(Collected data entries)
#####

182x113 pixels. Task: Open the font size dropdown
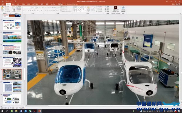(x=36, y=8)
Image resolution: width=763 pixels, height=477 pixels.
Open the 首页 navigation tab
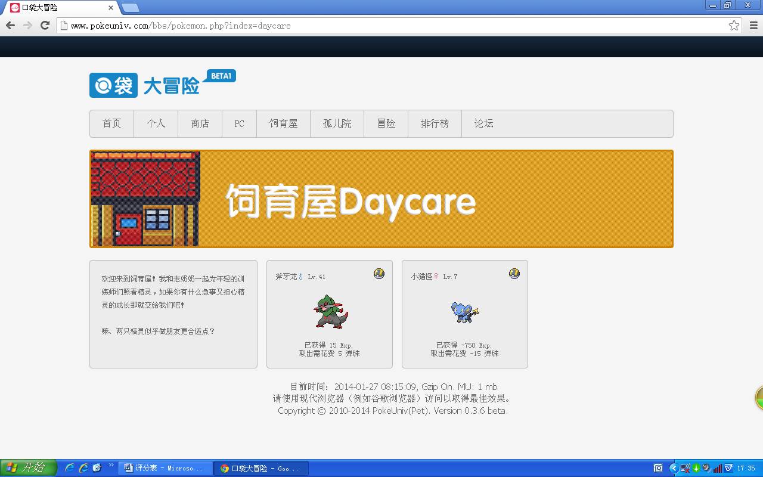(111, 123)
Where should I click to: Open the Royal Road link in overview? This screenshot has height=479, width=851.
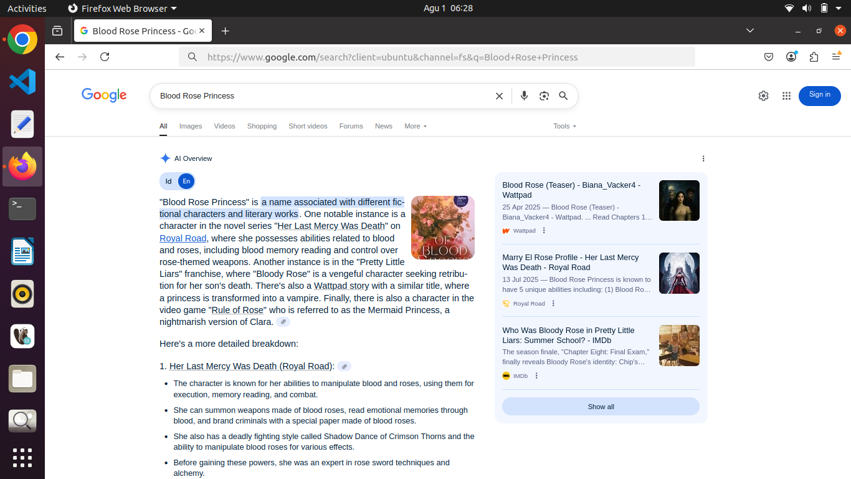point(183,238)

#####

* **What you have to do**: Leave nothing out but the pictures when transcribing the records.

* **Response to the exercise**:
182x113 pixels. Task: Open the font size dropdown
(x=36, y=8)
Image resolution: width=763 pixels, height=477 pixels.
Open the 首页 navigation tab
(111, 123)
Where should I click to: Open the Royal Road link in overview? This screenshot has height=479, width=851.
point(183,238)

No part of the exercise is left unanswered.